AIM OF THE TASK
Every record must be copied out exactly.

Extracted records:
+ + + + +
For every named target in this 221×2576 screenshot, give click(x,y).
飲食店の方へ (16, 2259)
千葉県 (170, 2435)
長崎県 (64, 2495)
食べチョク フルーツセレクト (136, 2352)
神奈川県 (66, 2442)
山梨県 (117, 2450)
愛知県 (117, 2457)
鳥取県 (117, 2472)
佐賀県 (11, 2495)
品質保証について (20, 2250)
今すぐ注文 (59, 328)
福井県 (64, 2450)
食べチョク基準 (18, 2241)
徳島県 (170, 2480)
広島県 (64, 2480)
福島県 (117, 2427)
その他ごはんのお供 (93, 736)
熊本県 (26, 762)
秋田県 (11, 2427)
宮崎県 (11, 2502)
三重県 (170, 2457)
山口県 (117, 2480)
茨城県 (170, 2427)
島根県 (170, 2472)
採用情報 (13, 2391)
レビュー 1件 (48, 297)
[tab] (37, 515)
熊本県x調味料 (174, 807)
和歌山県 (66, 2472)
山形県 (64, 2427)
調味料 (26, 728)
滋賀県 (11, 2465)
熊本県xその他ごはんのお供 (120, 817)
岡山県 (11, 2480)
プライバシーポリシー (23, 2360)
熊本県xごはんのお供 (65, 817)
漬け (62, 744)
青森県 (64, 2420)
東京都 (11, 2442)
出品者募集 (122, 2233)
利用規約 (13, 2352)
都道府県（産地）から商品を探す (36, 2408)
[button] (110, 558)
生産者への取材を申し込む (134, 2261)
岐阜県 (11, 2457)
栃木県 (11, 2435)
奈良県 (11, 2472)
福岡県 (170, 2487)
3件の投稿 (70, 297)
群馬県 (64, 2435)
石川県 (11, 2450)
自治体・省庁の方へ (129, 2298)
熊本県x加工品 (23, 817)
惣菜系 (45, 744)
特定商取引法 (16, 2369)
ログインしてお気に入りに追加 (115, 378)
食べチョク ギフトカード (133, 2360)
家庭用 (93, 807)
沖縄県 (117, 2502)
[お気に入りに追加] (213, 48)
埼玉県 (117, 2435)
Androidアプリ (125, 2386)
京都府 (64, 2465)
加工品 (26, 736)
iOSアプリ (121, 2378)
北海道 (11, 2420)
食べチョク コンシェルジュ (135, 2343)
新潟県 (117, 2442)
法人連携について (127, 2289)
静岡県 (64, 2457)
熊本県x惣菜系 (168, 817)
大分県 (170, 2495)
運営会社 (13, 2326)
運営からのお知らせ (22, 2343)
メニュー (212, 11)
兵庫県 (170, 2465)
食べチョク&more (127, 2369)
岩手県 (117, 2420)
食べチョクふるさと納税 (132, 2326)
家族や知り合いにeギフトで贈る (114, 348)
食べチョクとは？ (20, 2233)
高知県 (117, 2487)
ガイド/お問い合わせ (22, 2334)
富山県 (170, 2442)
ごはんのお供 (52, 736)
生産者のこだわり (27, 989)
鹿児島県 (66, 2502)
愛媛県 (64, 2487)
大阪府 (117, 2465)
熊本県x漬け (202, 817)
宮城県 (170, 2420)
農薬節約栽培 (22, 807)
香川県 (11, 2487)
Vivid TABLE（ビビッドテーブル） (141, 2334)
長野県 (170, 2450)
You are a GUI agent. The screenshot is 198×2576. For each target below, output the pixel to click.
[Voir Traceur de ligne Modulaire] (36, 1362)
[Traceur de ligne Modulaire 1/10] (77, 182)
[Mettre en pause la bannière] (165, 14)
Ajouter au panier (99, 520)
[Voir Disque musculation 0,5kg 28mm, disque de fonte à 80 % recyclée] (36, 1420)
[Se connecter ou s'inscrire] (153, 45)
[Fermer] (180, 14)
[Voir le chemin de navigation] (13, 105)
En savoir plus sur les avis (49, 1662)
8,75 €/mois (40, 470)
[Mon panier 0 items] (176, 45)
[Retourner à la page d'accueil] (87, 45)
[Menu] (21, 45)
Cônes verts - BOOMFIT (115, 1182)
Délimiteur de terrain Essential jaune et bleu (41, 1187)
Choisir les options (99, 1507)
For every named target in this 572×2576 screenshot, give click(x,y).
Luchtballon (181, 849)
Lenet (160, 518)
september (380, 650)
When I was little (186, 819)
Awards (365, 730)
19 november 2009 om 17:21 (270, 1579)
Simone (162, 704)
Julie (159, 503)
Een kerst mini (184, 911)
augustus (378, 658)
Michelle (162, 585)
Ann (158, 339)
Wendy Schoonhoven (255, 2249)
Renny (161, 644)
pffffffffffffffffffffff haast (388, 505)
+ + + + +
RESULT
For every named target in this 221×2576 screenshot, give click(x,y).
飲食店の方へ (16, 2259)
千葉県 (170, 2435)
長崎県 (64, 2495)
食べチョク フルーツセレクト (136, 2352)
神奈川県 (66, 2442)
山梨県 (117, 2450)
愛知県 (117, 2457)
鳥取県 (117, 2472)
佐賀県 (11, 2495)
品質保証について (20, 2250)
今すぐ注文 (59, 328)
福井県 (64, 2450)
食べチョク基準 (18, 2241)
徳島県 (170, 2480)
広島県 (64, 2480)
福島県 (117, 2427)
その他ごはんのお供 (93, 736)
熊本県 (26, 762)
秋田県 (11, 2427)
宮崎県 (11, 2502)
三重県 (170, 2457)
山口県 (117, 2480)
茨城県 (170, 2427)
島根県 (170, 2472)
採用情報 (13, 2391)
レビュー 1件 (48, 297)
[tab] (37, 515)
熊本県x調味料 (174, 807)
和歌山県 (66, 2472)
山形県 (64, 2427)
調味料 (26, 728)
滋賀県 (11, 2465)
熊本県xその他ごはんのお供 (120, 817)
岡山県 (11, 2480)
プライバシーポリシー (23, 2360)
熊本県xごはんのお供 (65, 817)
漬け (62, 744)
青森県 (64, 2420)
東京都 (11, 2442)
出品者募集 (122, 2233)
利用規約 (13, 2352)
都道府県（産地）から商品を探す (36, 2408)
[button] (110, 558)
生産者への取材を申し込む (134, 2261)
岐阜県 (11, 2457)
栃木県 (11, 2435)
奈良県 (11, 2472)
福岡県 (170, 2487)
3件の投稿 (70, 297)
群馬県 (64, 2435)
石川県 (11, 2450)
自治体・省庁の方へ (129, 2298)
熊本県x加工品 (23, 817)
惣菜系 (45, 744)
特定商取引法 (16, 2369)
ログインしてお気に入りに追加 (115, 378)
食べチョク ギフトカード (133, 2360)
家庭用 (93, 807)
沖縄県 (117, 2502)
[お気に入りに追加] (213, 48)
埼玉県 (117, 2435)
Androidアプリ (125, 2386)
京都府 (64, 2465)
加工品 (26, 736)
iOSアプリ (121, 2378)
北海道 (11, 2420)
食べチョク コンシェルジュ (135, 2343)
新潟県 (117, 2442)
法人連携について (127, 2289)
静岡県 (64, 2457)
熊本県x惣菜系 (168, 817)
大分県 (170, 2495)
運営会社 (13, 2326)
運営からのお知らせ (22, 2343)
メニュー (212, 11)
兵庫県 (170, 2465)
食べチョク&more (127, 2369)
岩手県 (117, 2420)
食べチョクふるさと納税 (132, 2326)
家族や知り合いにeギフトで贈る (114, 348)
食べチョクとは？ (20, 2233)
高知県 (117, 2487)
ガイド/お問い合わせ (22, 2334)
富山県 (170, 2442)
ごはんのお供 (52, 736)
生産者のこだわり (27, 989)
鹿児島県 (66, 2502)
愛媛県 (64, 2487)
大阪府 (117, 2465)
熊本県x漬け (202, 817)
宮城県 (170, 2420)
農薬節約栽培 (22, 807)
香川県 (11, 2487)
Vivid TABLE（ビビッドテーブル） (141, 2334)
長野県 (170, 2450)
You are a GUI agent. The screenshot is 198×2576. For each target below, output the pixel to click.
[Voir Traceur de ligne Modulaire] (36, 1362)
[Traceur de ligne Modulaire 1/10] (77, 182)
[Mettre en pause la bannière] (165, 14)
Ajouter au panier (99, 520)
[Voir Disque musculation 0,5kg 28mm, disque de fonte à 80 % recyclée] (36, 1420)
[Se connecter ou s'inscrire] (153, 45)
[Fermer] (180, 14)
[Voir le chemin de navigation] (13, 105)
En savoir plus sur les avis (49, 1662)
8,75 €/mois (40, 470)
[Mon panier 0 items] (176, 45)
[Retourner à la page d'accueil] (87, 45)
[Menu] (21, 45)
Cônes verts - BOOMFIT (115, 1182)
Délimiteur de terrain Essential jaune et bleu (41, 1187)
Choisir les options (99, 1507)
For every named target in this 572×2576 screenshot, give click(x,y).
Luchtballon (181, 849)
Lenet (160, 518)
september (380, 650)
When I was little (186, 819)
Awards (365, 730)
19 november 2009 om 17:21 (270, 1579)
Simone (162, 704)
Julie (159, 503)
Een kerst mini (184, 911)
augustus (378, 658)
Michelle (162, 585)
Ann (158, 339)
Wendy Schoonhoven (255, 2249)
Renny (161, 644)
pffffffffffffffffffffff haast (388, 505)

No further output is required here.